__Written problem__: Copy out the lines of the material from the one containing "The width and height of the screenshot is (800, 800)." through the end of the material, including both ends.
[start of Given records]
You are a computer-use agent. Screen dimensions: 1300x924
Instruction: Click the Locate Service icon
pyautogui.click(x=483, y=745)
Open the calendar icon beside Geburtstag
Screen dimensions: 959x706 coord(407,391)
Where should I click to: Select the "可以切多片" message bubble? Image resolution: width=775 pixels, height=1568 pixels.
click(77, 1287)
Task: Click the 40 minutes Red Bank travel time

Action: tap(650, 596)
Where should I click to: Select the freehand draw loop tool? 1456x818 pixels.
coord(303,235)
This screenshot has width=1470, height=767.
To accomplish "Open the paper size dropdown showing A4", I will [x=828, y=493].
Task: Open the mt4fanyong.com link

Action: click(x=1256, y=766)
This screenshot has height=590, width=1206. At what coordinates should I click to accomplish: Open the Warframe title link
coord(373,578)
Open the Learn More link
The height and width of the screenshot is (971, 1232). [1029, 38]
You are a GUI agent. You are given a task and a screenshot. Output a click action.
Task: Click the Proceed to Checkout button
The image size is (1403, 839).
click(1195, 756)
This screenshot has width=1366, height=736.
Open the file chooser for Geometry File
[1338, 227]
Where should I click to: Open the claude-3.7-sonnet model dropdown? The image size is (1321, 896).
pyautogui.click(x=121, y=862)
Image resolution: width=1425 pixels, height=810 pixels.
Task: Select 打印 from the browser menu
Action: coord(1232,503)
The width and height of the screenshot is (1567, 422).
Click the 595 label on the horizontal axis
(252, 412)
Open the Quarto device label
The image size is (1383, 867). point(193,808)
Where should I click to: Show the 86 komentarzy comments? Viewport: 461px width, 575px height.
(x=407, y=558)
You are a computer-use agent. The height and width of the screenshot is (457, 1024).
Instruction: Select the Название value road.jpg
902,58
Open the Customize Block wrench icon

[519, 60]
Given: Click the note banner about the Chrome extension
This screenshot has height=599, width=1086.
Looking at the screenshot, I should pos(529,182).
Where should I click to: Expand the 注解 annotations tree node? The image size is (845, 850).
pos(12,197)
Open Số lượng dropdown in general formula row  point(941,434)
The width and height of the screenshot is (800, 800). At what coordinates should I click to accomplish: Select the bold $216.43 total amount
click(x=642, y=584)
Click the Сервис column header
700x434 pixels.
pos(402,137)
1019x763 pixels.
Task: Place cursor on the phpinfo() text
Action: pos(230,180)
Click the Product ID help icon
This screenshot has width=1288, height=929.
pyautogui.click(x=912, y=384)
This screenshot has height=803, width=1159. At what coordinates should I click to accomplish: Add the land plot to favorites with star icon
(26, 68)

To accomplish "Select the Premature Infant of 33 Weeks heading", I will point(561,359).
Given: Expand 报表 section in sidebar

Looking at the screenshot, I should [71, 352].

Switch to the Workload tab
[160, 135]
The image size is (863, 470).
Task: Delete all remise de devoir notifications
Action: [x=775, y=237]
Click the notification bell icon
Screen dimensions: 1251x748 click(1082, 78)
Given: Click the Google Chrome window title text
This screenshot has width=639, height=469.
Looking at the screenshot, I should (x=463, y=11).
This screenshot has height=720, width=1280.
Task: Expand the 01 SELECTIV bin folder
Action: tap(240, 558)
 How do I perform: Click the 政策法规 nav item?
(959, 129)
[end of Given records]
__Written answer__:
The width and height of the screenshot is (800, 800). At what coordinates should I click to accomplish: Select the bold $216.43 total amount
click(x=642, y=584)
Click the Сервис column header
700x434 pixels.
pos(402,137)
1019x763 pixels.
Task: Place cursor on the phpinfo() text
Action: pos(230,180)
Click the Product ID help icon
This screenshot has width=1288, height=929.
pyautogui.click(x=912, y=384)
This screenshot has height=803, width=1159. At what coordinates should I click to accomplish: Add the land plot to favorites with star icon
(26, 68)

To accomplish "Select the Premature Infant of 33 Weeks heading", I will point(561,359).
Given: Expand 报表 section in sidebar

Looking at the screenshot, I should [71, 352].

Switch to the Workload tab
[160, 135]
The image size is (863, 470).
Task: Delete all remise de devoir notifications
Action: [x=775, y=237]
Click the notification bell icon
Screen dimensions: 1251x748 click(1082, 78)
Given: Click the Google Chrome window title text
This screenshot has width=639, height=469.
Looking at the screenshot, I should (x=463, y=11).
This screenshot has height=720, width=1280.
Task: Expand the 01 SELECTIV bin folder
Action: tap(240, 558)
 How do I perform: Click the 政策法规 nav item?
(959, 129)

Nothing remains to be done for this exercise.